:: YOUR INSTRUCTIONS ::
Exactly as written, retype the lines that run from the line holding "Click the closing </LinearLayout> tag text" through the end of the records below. Do not include pictures.

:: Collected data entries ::
--- START ---

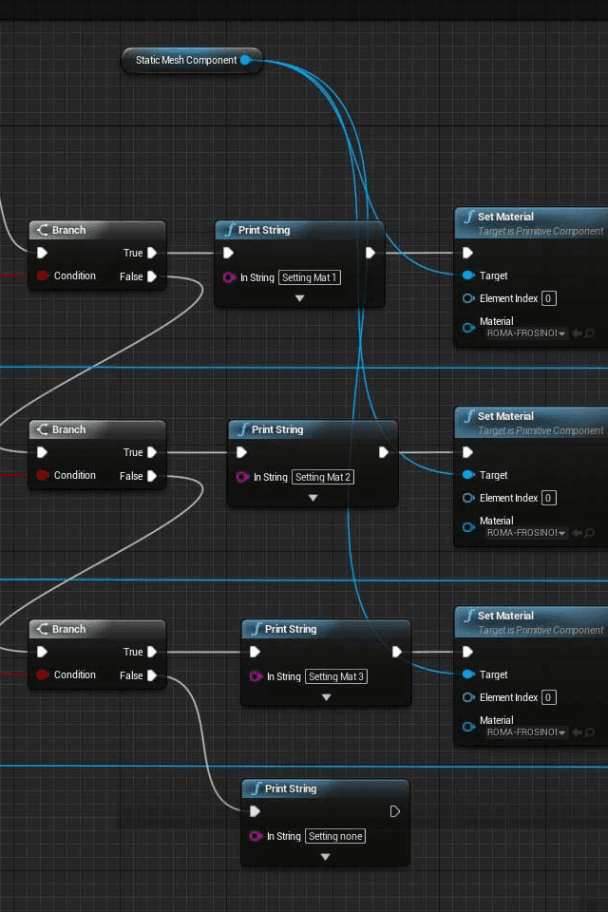Click the Condition pin on top Branch node

click(x=43, y=276)
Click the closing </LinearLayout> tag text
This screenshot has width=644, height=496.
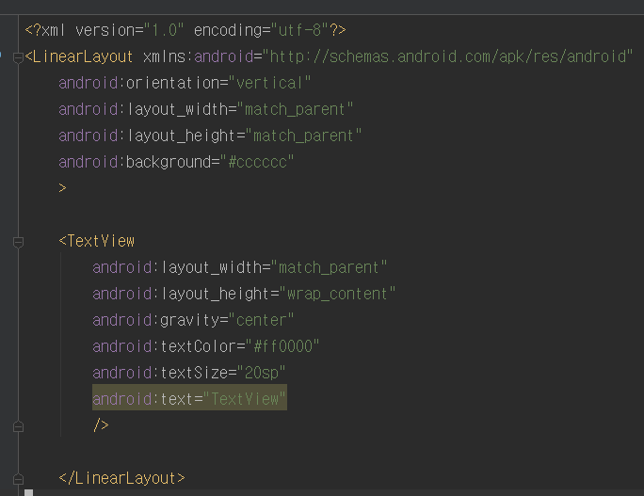point(122,478)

--- END ---

:: EXERCISE OUTPUT ::
Click the closing </LinearLayout> tag text
This screenshot has width=644, height=496.
point(122,478)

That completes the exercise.